NBS: Inflation to stay high in coming months
20. January 2011. | 09:15
Source: Emg.rs, Tanjug
National Bank of Serbia (NBS) Governor Dejan Soskic said Wednesday that the inflation rate in Serbia will stay high in the next few months.
At a news conference, Soskic specified that year-to-year inflation should continue to grow in the first quarter, stay high in the second, and significantly drop in the second half of the year.
The governor pointed out that the greatest challenge this year will be the unpredictable growth in food and energy prices, as well as keeping the state-regulated prices under control.
Soskic reminded that year-end inflation in 2010 was 10.3 percent, with a base inflation of 8.8 percent, a 17.4 percent surge in agricultural product prices and 12 percent in government controlled prices.
He also noted that inflation totaled 0.3 percent in December, as a consequence of a sizeable drop in agricultural product prices, a slower rise in the prices of medicine and non-food products, as well as postponing some price hikes.
Soskic pointed out that the central bank's main goal is preserving price stability, but so that its anti-inflation restrictive measures do not curb the country's economic growth.

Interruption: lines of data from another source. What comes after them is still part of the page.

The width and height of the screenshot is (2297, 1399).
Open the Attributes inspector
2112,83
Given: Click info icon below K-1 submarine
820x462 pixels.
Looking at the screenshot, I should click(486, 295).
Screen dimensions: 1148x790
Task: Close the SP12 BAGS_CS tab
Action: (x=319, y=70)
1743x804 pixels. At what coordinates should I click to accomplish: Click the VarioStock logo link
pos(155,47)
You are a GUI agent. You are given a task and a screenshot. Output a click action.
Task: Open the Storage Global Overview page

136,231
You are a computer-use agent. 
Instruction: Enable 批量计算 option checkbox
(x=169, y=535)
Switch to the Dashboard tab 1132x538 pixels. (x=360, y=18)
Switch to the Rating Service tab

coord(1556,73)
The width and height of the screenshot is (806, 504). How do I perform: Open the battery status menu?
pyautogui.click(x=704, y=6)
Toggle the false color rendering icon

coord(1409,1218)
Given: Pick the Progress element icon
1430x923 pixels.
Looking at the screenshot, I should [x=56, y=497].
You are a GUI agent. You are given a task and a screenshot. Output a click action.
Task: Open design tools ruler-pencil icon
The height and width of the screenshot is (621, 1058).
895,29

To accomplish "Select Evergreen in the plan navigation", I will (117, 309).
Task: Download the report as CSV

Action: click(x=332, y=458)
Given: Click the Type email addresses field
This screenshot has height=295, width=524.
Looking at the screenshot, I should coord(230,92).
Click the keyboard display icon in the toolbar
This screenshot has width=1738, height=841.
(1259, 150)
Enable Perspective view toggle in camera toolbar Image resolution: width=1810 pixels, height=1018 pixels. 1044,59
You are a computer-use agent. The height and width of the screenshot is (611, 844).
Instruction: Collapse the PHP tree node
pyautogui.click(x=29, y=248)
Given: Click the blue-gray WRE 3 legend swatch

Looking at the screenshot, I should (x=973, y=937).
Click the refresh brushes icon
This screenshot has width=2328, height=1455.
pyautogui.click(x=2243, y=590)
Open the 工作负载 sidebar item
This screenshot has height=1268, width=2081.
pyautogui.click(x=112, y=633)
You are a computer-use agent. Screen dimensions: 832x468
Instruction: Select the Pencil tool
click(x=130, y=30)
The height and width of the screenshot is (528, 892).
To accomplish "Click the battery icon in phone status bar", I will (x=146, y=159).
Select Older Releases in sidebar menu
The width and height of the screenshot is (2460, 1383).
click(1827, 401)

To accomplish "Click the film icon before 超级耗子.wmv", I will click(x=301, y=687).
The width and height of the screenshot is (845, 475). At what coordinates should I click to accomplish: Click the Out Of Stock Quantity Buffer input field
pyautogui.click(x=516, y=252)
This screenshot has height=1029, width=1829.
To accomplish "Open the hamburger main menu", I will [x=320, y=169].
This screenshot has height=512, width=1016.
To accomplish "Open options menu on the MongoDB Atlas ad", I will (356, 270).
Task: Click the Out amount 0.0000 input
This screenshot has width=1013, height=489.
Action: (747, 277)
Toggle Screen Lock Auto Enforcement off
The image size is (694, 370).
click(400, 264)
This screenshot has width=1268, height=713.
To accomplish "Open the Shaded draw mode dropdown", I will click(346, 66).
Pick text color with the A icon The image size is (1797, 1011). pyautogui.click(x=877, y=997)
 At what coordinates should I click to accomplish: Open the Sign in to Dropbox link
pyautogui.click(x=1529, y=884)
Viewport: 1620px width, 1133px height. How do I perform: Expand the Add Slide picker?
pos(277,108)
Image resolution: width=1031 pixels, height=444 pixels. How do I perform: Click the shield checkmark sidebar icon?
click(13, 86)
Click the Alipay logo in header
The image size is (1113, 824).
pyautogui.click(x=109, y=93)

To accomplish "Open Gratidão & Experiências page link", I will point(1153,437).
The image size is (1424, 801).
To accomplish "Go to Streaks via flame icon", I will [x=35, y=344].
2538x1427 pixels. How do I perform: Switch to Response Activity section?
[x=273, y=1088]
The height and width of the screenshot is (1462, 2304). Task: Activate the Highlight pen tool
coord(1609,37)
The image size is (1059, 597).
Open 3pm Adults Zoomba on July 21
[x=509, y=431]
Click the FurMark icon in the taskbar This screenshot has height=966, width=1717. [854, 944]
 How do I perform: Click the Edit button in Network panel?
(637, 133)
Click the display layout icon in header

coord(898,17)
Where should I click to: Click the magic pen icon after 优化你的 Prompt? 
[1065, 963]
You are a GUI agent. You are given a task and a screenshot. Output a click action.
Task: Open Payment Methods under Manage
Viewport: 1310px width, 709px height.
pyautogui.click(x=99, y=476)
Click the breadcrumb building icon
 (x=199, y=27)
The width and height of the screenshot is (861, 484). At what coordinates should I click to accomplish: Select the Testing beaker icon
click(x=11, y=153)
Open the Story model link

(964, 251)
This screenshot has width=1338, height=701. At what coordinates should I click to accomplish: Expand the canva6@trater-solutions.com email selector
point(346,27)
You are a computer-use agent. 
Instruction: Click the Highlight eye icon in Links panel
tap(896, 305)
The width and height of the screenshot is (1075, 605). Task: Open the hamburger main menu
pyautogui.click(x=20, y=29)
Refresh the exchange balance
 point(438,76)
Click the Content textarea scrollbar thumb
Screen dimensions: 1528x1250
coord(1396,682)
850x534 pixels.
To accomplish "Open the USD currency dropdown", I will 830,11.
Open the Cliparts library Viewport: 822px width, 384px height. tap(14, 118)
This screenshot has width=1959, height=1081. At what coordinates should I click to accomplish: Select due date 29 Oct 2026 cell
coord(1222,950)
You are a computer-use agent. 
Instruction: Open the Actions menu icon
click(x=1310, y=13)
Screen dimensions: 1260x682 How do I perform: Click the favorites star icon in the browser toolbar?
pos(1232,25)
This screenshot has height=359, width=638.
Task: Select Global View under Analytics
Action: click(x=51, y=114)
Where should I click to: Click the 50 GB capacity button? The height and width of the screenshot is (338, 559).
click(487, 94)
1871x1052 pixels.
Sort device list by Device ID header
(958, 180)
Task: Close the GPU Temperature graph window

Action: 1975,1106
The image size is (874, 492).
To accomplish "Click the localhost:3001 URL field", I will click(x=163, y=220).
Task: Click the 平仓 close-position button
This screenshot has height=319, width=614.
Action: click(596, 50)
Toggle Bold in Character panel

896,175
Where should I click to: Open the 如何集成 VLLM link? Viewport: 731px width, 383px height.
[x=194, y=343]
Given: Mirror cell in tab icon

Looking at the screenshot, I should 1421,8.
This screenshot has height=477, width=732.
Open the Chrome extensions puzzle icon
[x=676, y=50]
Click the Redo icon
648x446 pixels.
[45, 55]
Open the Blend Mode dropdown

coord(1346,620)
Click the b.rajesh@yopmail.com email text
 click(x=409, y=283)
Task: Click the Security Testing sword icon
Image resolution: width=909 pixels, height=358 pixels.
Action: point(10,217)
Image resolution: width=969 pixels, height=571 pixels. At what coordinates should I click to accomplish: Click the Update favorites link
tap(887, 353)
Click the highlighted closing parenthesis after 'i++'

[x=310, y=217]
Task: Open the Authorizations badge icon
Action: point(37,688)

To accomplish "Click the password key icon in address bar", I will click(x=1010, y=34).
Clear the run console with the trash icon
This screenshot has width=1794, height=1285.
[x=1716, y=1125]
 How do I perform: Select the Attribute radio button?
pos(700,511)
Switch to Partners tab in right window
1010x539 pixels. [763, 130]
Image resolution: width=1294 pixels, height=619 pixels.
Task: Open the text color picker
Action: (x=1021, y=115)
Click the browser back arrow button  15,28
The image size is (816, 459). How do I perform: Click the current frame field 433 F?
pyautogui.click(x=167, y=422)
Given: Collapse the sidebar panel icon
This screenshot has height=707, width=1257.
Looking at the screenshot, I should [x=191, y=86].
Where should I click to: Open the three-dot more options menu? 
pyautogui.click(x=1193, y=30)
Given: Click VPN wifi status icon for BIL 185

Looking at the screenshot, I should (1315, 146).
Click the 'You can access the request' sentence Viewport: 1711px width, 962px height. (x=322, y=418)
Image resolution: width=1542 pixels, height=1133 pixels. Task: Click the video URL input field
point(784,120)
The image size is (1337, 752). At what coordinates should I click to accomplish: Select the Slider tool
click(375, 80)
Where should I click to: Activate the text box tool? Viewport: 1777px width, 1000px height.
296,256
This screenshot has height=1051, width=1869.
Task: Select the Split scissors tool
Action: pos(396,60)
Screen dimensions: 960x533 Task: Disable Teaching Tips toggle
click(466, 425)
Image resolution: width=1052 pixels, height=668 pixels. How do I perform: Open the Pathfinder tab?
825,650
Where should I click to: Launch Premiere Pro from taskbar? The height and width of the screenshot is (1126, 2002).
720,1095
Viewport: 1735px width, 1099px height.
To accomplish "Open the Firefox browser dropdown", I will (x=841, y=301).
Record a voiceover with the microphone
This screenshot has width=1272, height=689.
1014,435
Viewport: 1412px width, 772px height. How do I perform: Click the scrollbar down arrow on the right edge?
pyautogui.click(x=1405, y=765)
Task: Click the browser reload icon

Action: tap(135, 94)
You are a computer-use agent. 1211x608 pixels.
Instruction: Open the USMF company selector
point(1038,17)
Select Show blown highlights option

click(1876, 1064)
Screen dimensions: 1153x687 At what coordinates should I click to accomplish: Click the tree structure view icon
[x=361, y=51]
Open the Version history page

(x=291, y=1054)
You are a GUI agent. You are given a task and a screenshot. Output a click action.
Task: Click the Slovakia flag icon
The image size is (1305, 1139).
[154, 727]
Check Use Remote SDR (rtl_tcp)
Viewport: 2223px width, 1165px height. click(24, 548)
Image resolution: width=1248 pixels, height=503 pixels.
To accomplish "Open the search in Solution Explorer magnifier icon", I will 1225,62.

Economic growth in 2011 to reach around 3 percent
Serbia is expected to achieve around three percent of GDP growth in 2011 on the basis of local demand recovery, primarily in the area of investments, Governor of the National Bank of Serbia (NBS) Dejan Soskic also stated on Wednesday.
During a news conference, Soskic pointed out that net exports are expected to make up a smaller but still positive part in the growth of the country's economic activity.
He underscored that economic recovery has not yet made its full effect on the labour market developments, noting that economic recovery cannot be stable and sustainable without an increase in the employment rate.
In December, Serbia's public debt reached EUR 12.1 billion, which represents 40.7 percent of the country's GDP, but it is expected to stabilise in 2011 since fiscal rules impose certain limits, Soskic said.
According to early estimates, direct foreign investments in 2010 totalled approximately EUR 860 million, which is less than the originally planned EUR 1 billion, the NBS governor noted.